El sopla la vela encendida sobre la mesa.
La escena queda a oscuras. Los dos dicen:

– Adiós.

Muy linda luz. Diáfana. Música casi inaudible: “Construcción”, de Chico Buarque.
Dos hombres con largos rollos de papel en la mano se muestran el plano de una casa y lo comentan con animación. Él entra. Los mira.
Saluda ampliamente con la mano, despidiéndose de ellos:

– Adiós.

Proyección en la pared de la foto –o dibujo– de una tienda que vende instrumentos musicales y CDs.
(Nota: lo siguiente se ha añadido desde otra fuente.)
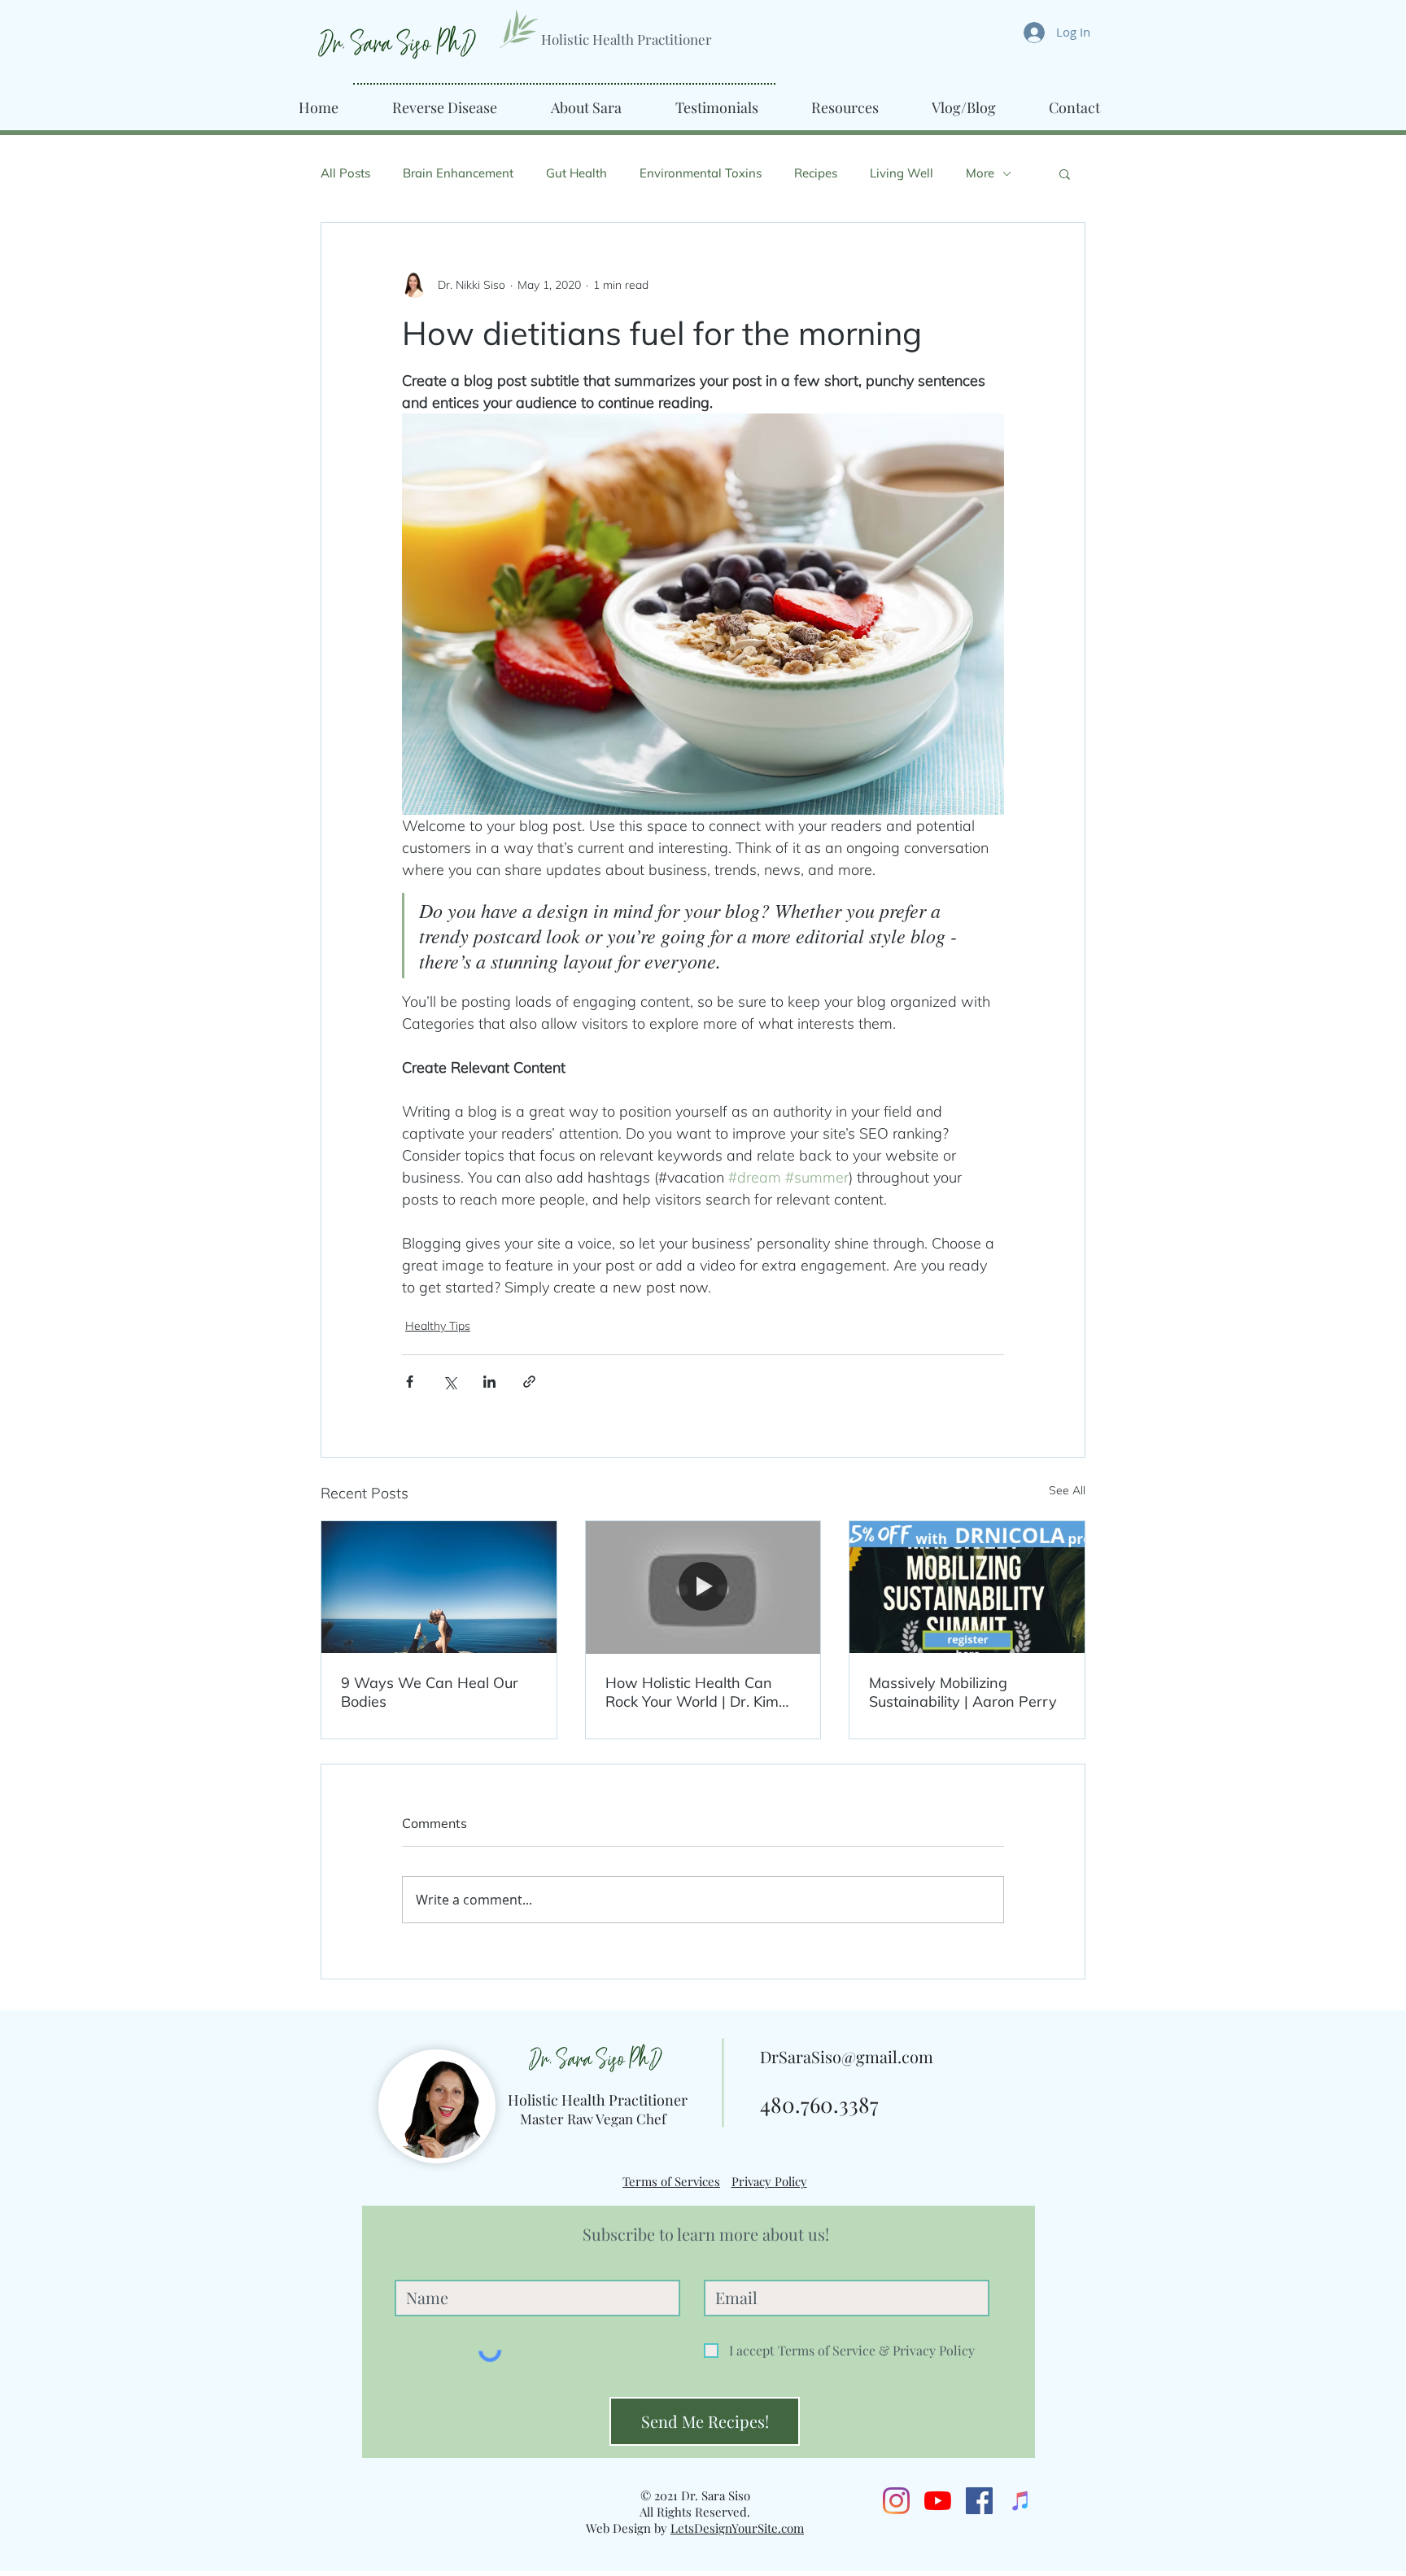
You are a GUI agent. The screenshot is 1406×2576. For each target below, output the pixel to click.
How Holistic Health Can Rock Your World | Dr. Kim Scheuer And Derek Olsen (692, 1692)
Suena “El capitán de su calle”, de Joaquín Sabina (*)

Porque sabía
que la verdad desnuda
guarda oculta detrás de la corteza
el hueso de cereza
de una duda.

Él va siguiendo el ritmo, probando instrumentos, por ejemplo un xilofón o un piano (electrónico).
Entra por el otro lado una muchacha, distinta a las mujeres que aparecieron antes, sin sombrero de ninguna clase.
De espaldas a él, también prueba instrumentos musicales (invisibles o no).
Él cada vez se entusiasma más, toca con mucha alegría el piano.

Y se reía
con la melancolía
que le da la razón a la tristeza
cuando los labios pierden la cabeza.

Ella deja de tocar, lo escucha… después acompaña el ritmo en su instrumento.
Se dan vuelta: enfrentados uno al otro se sonríen.
Se acercan. Y puestos en un mismo lado tocan juntos el piano.

Pero él besaba
para recuperar
los besos que le faltaban.

Sube el volumen de la canción:

Y se reía
con la melancolía
que le da la razón a la tristeza
cuando los labios pierden la cabeza.
Porque sabía
que la verdad desnuda
guarda oculta detrás de la corteza
el hueso de cereza
de una duda…

Se sonríen, ampliamente, uno al otro.
Imagen congelada, un minuto, en esa sonrisa comprensiva.

CORTE BRUSCO DE LA CANCIÓN
Después, los dos saludan de pie, con una alegre reverencia.